** Opening Provided data block **

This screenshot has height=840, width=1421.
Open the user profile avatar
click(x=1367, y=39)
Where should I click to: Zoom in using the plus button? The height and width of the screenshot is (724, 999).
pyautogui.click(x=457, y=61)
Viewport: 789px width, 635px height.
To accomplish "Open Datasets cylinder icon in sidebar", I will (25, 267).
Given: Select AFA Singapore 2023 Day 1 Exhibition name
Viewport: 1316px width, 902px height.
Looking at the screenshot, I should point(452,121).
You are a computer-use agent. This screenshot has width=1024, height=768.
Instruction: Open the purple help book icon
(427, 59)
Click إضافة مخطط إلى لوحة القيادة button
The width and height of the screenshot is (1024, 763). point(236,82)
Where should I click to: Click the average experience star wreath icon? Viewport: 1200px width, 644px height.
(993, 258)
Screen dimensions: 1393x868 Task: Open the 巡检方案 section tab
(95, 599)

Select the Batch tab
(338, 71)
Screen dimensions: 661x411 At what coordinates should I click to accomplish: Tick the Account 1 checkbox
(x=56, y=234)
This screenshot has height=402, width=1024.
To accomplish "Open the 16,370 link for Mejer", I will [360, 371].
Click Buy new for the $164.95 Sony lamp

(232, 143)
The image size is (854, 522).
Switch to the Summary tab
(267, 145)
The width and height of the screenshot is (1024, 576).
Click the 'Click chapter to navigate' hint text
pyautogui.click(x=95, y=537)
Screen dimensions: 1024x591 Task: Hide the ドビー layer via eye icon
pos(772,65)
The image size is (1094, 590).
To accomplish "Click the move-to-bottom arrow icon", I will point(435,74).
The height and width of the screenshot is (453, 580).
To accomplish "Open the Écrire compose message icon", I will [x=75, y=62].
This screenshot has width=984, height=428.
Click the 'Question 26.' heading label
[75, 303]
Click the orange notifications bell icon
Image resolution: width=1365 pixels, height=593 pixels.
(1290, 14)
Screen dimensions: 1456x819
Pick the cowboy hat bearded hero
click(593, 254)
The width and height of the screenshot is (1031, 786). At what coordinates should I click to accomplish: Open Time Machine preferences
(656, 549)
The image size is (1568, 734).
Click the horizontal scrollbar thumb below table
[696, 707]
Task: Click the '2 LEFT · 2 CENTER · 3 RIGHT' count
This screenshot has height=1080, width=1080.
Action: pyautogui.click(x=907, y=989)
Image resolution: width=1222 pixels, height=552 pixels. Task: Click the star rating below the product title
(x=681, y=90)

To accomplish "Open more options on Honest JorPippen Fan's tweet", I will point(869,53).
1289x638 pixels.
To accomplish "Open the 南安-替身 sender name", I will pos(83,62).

** Closing Provided data block **

- _Exercise description_
Each line of the data that holds the word "size" should be copied.

- _Task solution_
The image size is (854, 522).
The image size is (1094, 590).
The image size is (1568, 734).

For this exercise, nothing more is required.